CHP Lideri Kemal Kılıçdaroğlu, bugün kentimizde

bir dizi programa katıldı…

Bu programlardan ilki muhtarlarlaydı,

ikincisi ise sivil toplum kuruluşları ile…

Her iki program da Tanyıldız’daydı…

STK’lerle olan programa katıldım…

Siyasi programlar, mitingler sıkar beni

ama programın ne zaman başlayıp, ne zaman bittiğini

inanın fark edemedim bile…

Genel Başkan salona çok hakimdi…

Ve kimi zaman mizahi bir dil kullanarak

sivil toplum kuruluşlarının temsilcilerinin

bile yüzünde tebessüm oluşturdu…

AKP’ye yakın kimi STK’lerin

temsilcileri de oradaydı ve onların da yüzlerinde

hafif bir gülümseme vardı…

Sakin bir dildi Kılıçdaroğlu’nun kullandığı,

nokta atışı eleştirileri vardı ancak

antipatik değildi, gerginlik yaratacak, iktidara

gönül veren sivil toplum temsilcilerini kızdıracak

bir tarz takınmadı…

Programın başından sonuna kadar bu dili, bu sakinliği korudu…

Daha önce de yazmıştım

“Kemal Kılıçdaroğlu’na bir şeyler olmuş”

diye, bugün de o eski halinden eser yoktu…

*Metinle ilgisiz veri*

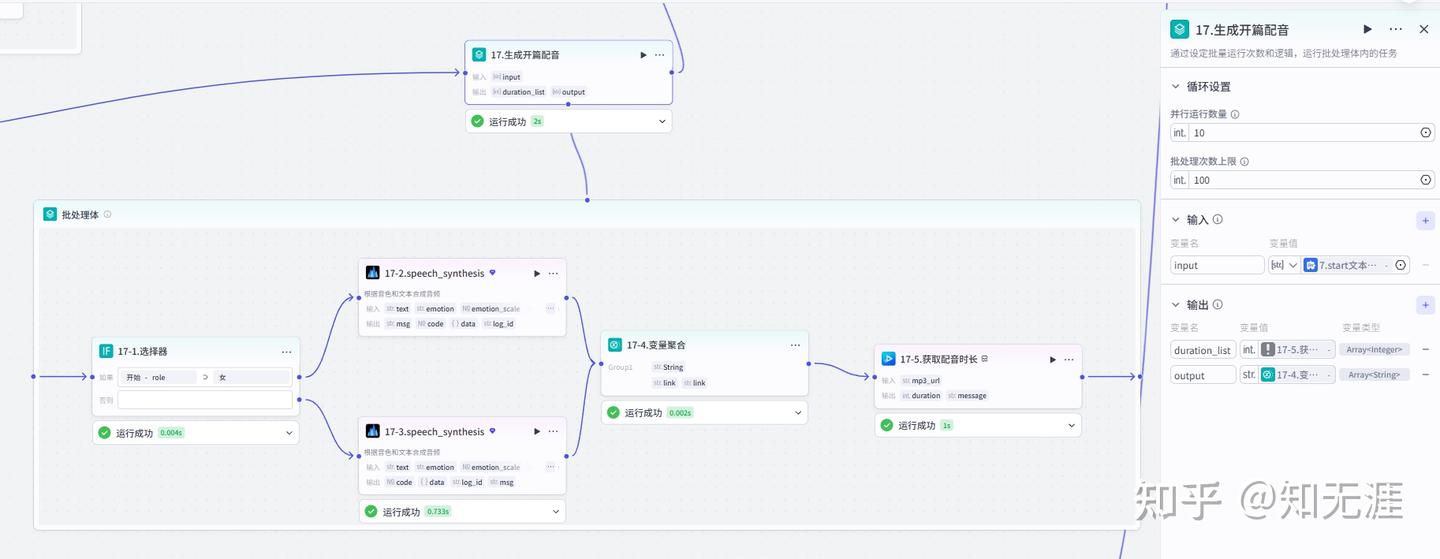Add a new input variable with plus icon
The width and height of the screenshot is (1440, 559).
(x=1425, y=220)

Kılıçdaroğlu, referandum sürecini kim ne derse desin

çok iyi yönetiyor… Bu bir siyasi parti seçimi değil ve

“Hayır” cephesi de sadece CHP’lilerin cephesi değil…

Kılıçdaroğlu bunun bilincinde ve cepheye zarar verecek

söylemlerden özellikle kaçınıyor…

Bu güzel bir şey, tüm siyasilere örnek olması gerek…

***

STK’lerin dışında partililer de elbette salondaydı…

Programın bitiminde onunla tokalaşmak, kendisi ile

fotoğraf çektirmek isteyenler oldu…

Ve Genel Başkan o hengamede, olası bir provokasyon,

saldırı olabilme ihtimalini de hiçe sayarak

pek çoğunun fotoğraf isteklerini geri çevirmedi…

3-5 koruma ile aracına kadar güçlükle ilerledi,

sesi hiç yükselmedi, bunaldıysa bile fark ettirmedi…

***

Programın Kılıçdaroğlu ile ilgili kısmı böyle…

Ama takdiri “Evet”çi kesimde yer alan kimi STK’lerin

temsilcileri hak etti bence…

Davete icabet ettiler ve programın sonuna kadar dinlediler

CHP Lideri’ni…

Bu referandumun bir siyasi parti seçimi olmadığının

Anayasa maddelerini iyi okumak gerektiğinin

bilincindeydiler belki de…

Bugün de Kemal Kılıçdaroğlu’ndan

dinlediler… Kararlarını etkiler ya da etkilemez ancak

orada bulunmaları dahi alkışlanacak bir hareketti…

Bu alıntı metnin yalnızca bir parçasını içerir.